Required action
In the listing below, look for "screenshot" and copy every line that has it.

Provided data
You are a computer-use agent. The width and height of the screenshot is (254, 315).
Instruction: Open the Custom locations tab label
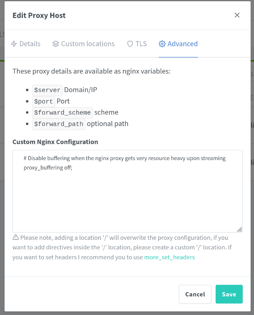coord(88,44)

...

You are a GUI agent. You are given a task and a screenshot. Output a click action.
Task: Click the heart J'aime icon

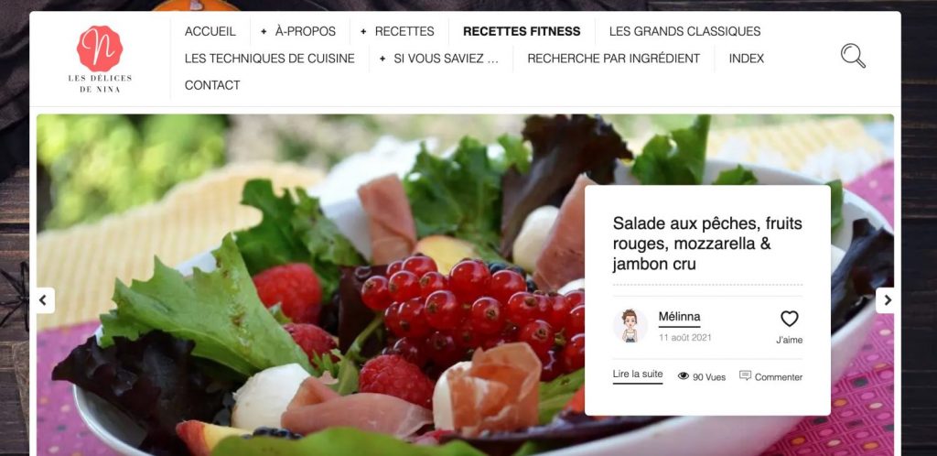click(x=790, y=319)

Answer area
You are a computer-use agent. The width and height of the screenshot is (254, 315).
You are a GUI agent. You are given a task and a screenshot. Output a click action.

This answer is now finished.